Walt’s “redemption” gets off to an inauspicious start when the young priest who praises Walt’s wife’s funeral (played by Christopher Carley), visits the grieving widower and discusses life and death with him. Father Jablonsky says that he promised Walt’s wife that she would ask to hear Walt’s confession. Their relationship is a real tug-of-war because Walt says he only went to church for his wife and now that she’s gone he has no interest in that, not even a 27-year-old priest who knows nothing about life or society. death. . Still, over the next few weeks, Father Jablonsky persists, and his verbal jousting propels the film forward.

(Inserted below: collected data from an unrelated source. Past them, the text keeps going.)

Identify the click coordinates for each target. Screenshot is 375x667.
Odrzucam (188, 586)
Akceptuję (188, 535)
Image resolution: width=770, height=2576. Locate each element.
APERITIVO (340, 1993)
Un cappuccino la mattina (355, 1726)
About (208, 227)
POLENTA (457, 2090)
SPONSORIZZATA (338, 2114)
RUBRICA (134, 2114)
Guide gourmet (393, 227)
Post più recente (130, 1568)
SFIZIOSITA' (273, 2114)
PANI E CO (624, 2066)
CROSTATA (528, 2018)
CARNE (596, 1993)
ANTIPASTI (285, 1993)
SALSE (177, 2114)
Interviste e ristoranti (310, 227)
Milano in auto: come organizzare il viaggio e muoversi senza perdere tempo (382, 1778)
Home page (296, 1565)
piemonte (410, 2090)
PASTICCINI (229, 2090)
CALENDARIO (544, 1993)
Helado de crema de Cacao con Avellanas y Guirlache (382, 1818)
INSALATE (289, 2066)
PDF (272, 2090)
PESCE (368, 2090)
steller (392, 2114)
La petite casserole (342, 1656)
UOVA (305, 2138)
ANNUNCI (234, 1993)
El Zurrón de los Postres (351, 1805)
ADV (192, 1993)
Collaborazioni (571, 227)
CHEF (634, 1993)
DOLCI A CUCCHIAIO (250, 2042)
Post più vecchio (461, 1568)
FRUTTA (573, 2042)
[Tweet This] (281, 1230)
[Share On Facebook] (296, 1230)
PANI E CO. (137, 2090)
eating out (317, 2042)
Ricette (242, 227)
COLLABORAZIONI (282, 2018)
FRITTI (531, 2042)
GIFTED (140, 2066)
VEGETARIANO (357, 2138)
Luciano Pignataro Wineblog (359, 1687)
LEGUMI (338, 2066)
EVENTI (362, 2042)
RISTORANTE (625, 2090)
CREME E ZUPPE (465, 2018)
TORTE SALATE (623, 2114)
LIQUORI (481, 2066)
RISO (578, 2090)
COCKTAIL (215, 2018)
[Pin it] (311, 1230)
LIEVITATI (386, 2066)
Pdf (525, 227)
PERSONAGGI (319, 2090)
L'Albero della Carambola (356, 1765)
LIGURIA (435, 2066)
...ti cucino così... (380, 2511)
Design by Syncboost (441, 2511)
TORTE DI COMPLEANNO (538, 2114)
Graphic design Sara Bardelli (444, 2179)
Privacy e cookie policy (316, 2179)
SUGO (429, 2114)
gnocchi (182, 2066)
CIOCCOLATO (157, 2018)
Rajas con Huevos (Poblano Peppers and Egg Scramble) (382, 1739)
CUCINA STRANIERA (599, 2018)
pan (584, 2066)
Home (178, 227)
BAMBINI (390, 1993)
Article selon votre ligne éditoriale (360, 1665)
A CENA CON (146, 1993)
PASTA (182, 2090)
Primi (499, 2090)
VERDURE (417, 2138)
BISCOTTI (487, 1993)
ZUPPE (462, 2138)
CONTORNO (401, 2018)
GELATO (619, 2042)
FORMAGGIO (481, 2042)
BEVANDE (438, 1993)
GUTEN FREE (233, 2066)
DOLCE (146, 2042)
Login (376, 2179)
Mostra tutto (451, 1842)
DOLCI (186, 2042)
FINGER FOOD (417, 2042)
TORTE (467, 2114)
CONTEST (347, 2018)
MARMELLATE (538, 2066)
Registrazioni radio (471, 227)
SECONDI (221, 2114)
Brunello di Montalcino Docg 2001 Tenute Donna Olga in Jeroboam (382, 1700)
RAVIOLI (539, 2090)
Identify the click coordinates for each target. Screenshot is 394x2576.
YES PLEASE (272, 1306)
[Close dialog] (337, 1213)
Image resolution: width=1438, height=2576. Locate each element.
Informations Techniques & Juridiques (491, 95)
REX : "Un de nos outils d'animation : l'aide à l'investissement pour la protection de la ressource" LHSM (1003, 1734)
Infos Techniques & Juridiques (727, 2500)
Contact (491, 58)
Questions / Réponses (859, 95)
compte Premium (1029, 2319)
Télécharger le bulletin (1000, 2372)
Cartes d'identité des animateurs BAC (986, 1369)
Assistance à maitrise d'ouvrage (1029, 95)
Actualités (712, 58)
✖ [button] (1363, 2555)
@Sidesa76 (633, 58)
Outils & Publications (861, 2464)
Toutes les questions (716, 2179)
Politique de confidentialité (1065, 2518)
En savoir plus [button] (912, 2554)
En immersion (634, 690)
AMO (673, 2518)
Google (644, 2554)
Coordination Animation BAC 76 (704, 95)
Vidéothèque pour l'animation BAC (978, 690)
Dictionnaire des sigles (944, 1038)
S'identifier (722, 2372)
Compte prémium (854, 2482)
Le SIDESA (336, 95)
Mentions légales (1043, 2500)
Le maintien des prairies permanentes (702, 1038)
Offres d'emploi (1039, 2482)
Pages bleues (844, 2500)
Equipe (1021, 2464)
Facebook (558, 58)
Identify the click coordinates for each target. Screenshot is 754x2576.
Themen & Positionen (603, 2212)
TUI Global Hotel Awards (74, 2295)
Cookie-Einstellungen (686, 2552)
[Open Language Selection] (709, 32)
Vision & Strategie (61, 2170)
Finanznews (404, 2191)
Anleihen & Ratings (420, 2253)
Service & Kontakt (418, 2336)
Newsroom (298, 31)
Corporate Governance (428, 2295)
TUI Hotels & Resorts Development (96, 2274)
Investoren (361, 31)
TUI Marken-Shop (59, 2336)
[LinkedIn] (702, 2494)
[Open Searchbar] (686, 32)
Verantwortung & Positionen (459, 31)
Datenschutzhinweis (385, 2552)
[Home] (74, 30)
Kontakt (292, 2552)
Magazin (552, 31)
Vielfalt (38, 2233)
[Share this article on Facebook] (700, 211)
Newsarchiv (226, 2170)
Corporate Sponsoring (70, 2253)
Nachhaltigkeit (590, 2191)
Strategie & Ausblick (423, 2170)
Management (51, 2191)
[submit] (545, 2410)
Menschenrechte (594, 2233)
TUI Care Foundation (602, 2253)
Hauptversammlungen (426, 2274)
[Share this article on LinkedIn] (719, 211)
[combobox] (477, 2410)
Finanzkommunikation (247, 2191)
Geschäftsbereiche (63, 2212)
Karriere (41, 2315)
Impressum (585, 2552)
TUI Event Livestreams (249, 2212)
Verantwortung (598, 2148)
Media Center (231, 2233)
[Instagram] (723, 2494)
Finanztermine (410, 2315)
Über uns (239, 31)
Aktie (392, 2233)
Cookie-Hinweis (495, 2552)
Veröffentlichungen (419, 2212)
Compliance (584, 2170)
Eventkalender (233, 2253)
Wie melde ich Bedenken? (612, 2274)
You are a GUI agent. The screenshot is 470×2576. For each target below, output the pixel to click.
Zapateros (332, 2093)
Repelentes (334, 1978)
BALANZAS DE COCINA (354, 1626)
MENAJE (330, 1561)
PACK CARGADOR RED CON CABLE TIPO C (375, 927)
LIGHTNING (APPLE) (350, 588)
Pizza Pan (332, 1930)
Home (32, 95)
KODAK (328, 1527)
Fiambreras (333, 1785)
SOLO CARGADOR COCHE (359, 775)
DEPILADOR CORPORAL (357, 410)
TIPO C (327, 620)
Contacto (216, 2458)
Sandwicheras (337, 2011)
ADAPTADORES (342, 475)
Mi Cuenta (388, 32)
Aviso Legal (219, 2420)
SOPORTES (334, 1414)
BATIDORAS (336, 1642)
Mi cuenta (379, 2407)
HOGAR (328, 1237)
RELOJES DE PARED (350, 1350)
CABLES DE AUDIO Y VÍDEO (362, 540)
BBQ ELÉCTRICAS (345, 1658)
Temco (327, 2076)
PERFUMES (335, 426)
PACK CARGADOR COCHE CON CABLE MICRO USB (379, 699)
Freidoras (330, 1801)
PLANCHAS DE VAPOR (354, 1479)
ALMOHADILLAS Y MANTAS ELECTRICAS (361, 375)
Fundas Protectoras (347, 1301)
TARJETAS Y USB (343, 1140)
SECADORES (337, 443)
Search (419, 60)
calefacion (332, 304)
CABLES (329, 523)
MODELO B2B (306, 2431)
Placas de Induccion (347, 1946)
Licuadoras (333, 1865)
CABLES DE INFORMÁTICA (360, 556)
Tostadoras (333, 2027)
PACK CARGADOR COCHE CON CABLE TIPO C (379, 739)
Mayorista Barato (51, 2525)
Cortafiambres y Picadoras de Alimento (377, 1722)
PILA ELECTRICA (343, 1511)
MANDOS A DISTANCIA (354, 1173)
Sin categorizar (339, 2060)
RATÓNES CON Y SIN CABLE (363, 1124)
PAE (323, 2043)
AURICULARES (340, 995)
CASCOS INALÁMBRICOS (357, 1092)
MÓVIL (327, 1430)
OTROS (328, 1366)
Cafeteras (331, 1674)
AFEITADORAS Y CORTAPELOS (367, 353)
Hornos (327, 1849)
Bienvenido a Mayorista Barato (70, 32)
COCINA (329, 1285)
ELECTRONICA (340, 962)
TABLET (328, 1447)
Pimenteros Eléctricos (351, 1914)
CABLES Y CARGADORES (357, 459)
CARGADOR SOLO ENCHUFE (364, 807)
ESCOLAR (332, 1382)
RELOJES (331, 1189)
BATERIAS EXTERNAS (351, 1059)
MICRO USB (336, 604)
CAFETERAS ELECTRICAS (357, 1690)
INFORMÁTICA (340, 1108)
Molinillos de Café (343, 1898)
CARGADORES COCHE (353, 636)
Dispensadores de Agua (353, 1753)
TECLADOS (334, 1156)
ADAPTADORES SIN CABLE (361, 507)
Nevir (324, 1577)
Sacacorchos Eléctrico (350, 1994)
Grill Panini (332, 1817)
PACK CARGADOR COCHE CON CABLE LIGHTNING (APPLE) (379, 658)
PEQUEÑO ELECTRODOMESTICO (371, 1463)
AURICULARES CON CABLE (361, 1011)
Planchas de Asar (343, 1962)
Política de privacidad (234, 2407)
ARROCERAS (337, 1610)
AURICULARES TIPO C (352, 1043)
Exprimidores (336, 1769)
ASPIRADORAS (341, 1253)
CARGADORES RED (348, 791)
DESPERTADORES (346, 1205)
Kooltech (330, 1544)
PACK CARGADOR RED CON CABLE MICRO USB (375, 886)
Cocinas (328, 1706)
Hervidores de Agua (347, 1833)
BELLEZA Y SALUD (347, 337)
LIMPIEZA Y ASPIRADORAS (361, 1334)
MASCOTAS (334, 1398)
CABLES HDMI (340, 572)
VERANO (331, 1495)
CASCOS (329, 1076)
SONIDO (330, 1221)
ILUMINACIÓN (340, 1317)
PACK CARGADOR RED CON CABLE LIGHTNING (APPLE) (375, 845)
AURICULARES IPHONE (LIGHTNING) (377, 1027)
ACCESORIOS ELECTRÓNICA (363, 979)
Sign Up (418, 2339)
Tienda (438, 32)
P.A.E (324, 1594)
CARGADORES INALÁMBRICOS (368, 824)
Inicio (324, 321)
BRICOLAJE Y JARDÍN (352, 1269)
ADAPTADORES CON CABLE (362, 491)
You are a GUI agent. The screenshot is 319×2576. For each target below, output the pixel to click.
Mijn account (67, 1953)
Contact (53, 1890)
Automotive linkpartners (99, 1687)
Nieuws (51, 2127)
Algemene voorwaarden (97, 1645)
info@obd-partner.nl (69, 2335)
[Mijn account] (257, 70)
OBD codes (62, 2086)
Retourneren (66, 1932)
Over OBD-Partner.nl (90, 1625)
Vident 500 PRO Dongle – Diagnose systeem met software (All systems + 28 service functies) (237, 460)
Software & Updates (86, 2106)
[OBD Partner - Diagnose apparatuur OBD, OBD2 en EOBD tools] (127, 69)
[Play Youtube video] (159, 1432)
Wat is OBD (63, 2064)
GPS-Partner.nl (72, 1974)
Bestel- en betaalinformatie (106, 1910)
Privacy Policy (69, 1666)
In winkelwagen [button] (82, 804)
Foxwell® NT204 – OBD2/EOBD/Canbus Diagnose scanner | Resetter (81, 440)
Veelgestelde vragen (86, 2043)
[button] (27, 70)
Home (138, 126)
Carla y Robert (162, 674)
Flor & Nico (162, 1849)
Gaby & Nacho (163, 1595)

One day, Walt is on his front porch to witness a local Hmong gang try to force the neighbor’s son, Thao (Bee Vang) to join them. There’s a fight on the lawn, and when the group crosses into Walt’s front yard, that’s it. Walt steps in and the trajectory of his life is subtly changed. She forms a bond with his precocious neighbor, “Sue” (Ahney Her), who knows how to stand up to him and charm him. (A few Pabsts under his belt help out on this.) Sue is the one who mediates between Walt and his brother, Thao, who had tried to steal Walt’s beloved Gran Torino as a gang rite of passage. Thao isn’t cut out for gang membership, and he soon slips into Walt’s shoes just like Sue has. At one point, after Sue has forced him to go to his family’s house for a Hmong party on Walt’s birthday, Walt notes that he has had more fun with these “gook neighbors” than with Walt’s own family. he.

What happens at the end isn’t entirely unexpected, and I won’t spoil it for those of you who haven’t seen the movie. But what a delight to watch as the neighbors you once loathed become your truest and most unexpected “comrades in arms.”

I collapsed in the last scene as the credits rolled. It was a view of Lakeshore Drive by the yacht club, a destination I used to cycle to as a child and where I would sit on the grass looking out at the lake and contemplating my future. It was my fervent wish to become a writer and live in California, where I would meet my soul mate. My dream became reality. Wow. I guess the magic of Clint is that he brought that realization to the forefront of my mind. Thanks, Clint Eastwood. Thanks, Walt Kowalski. Thanks Detroit. Thanks California.